| Thanks. Again, I am asking out of ignorance: What is PHP's concurrency model? Is it still a forked process pool via something like PHP-FPM, or has it changed? Does the VM enforce a GIL? I'm assuming there is some kind of threading API? Can you run an event loop using epoll, and is the standard library well supported in that execution model? FYI, I was a PHP developer from 2003-2011. I did enjoy it back then. I never bought into the Rails hype at the time, opting instead for copycats like Yii and CI. But I was ignorant. Honestly, after switching to Python for web dev, I saw no reason to ever return. Since then, I've dropped web dev altogether, and I now work in C++, Java, and Python on a daily basis. It may be the nature of the work, but I still cringe at the thought of using PHP again after learning how capable other general purpose languages are. From a CS point of view, working in PHP just isn't very interesting... or pleasant. |
As far as I'm aware PHP is still mostly run PHP-FPM. It also does have a threading API: https://www.php.net/manual/en/class.thread.php
> But I was ignorant. Honestly, after switching to Python for web dev, I saw no reason to ever return. Since then, I've dropped web dev altogether, and I now work in C++, Java, and Python on a daily basis.

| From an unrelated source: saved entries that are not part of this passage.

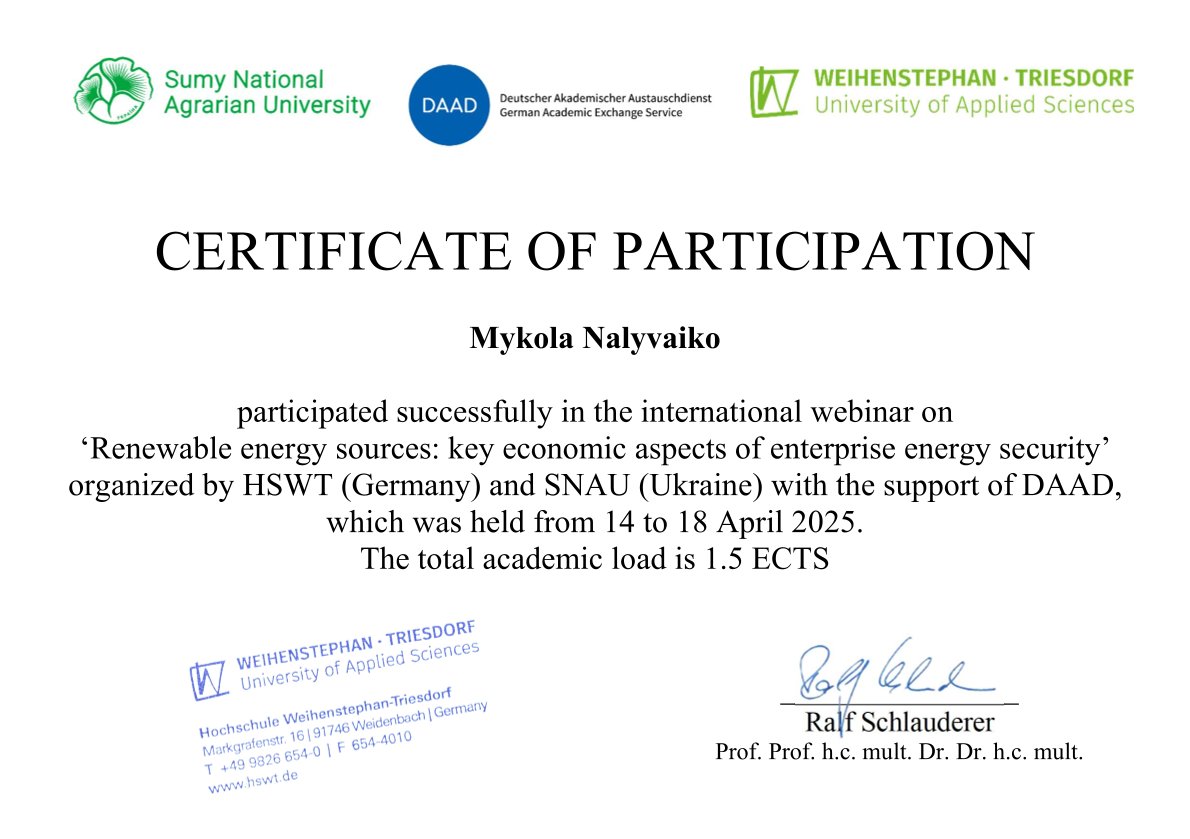This screenshot has width=1190, height=839.
Task: Click the printed name Ralf Schlauderer
Action: point(899,721)
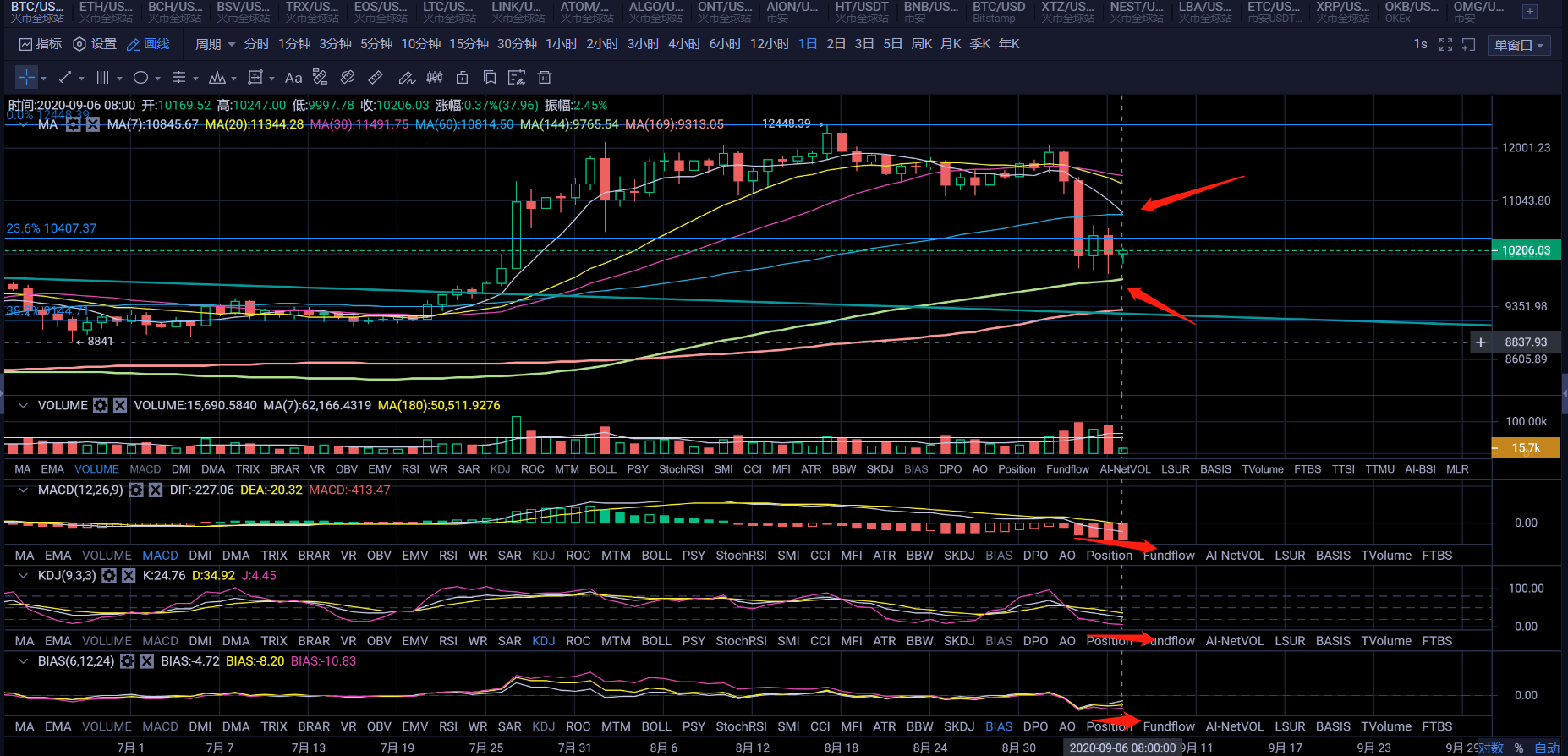1568x756 pixels.
Task: Click the trash can delete drawings icon
Action: (x=545, y=78)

I haven't done PHP seriously in a very long time. I currently work in C# and ASP.NET for web and I do C++, Python, and JavaScript. Personally, I'm doing work in Python right now and I don't enjoy it very much -- I'd much rather work in PHP for web development over Python. I prefer a good strongly typed language.
> I still cringe at the thought of using PHP again after learning how capable other general purpose languages are. From a CS point of view, working in PHP just isn't very interesting... or pleasant.
I don't know. PHP has Lambdas. It has generators. It was strong typing. From a CS perspective, there isn't much PHP does not have for the purposes of web development. It's limitations, in my opinion, mostly come from being a dynamic scripting language but those same issues befall Python and Nodejs as well.
If I had to code in PHP again, my code wouldn't look much different from my code in any other language.